Roles of Multiple Glucose Transporters in Saccharomyces cerevisiae

Abstract

In Saccharomyces cerevisiae, TRK1 and TRK2 are required for high- and low-affinity K⁺ transport. Among suppressors of the K⁺ transport defect in trk1δ trk2δ cells, we have identified members of the sugar transporter gene superfamily. One suppressor encodes the previously identified glucose transporter HXT1, and another encodes a new member of this family, HXT3. The inferred amino acid sequence of HXT3 is 87% identical to that of HXT1, 64% identical to that of HXT2, and 32% identical to that of SNF3. Like HXT1 and HXT2, overexpression of HXT3 in snf3δ cells confers growth on low-glucose or raffinose media. The function of another new member of the HXT superfamily, HXT4 (previously identified by its ability to suppress the snf3δ phenotype; L. Bisson, personal communication), was revealed in experiments that deleted all possible combinations of the five members of the glucose transporter gene family. Neither SNF3, HXT1, HXT2, HXT3, nor HXT4 is essential for viability. snf3 δ hxt1 δ hxt2 δ hxt3 δ hxt4 δ cells are unable to grow on media containing high concentrations of glucose (5%) but can grow on low-glucose (0.5%) media, revealing the presence of a sixth transporter that is itself glucose repressible.
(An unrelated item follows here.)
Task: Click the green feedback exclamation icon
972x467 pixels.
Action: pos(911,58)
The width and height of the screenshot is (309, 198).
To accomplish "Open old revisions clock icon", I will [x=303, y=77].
This transporter may be negatively regulated by SNF3 since expression of SNF3 abolishes growth of hxt1δ hxt2δ hxt3δ hxt4δ cells on low-glucose medium. HXT1, HXT2, HXT3, and HXT4 can function independently: expression of any one of these genes is sufficient to confer growth on medium containing at least 1% glucose. A synergistic relationship between SNF3 and each of the HXT genes is suggested by the observation that SNF2 hxt1δ hxt2δ hxt3δ hxt4δ cells and snf3δ HXT1 HXT2 HXT3 HXT4 cells are unable to grow on raffinose (low fructose) yet SNF3 in combination with any single HXT gene is sufficient for growth on raffinose. HXT1 and HXT3 are differentially regulated. HXT1::lacZ is maximally expressed during exponential growth whereas HXT3::lacZ is maximally expressed after entry into stationary phase.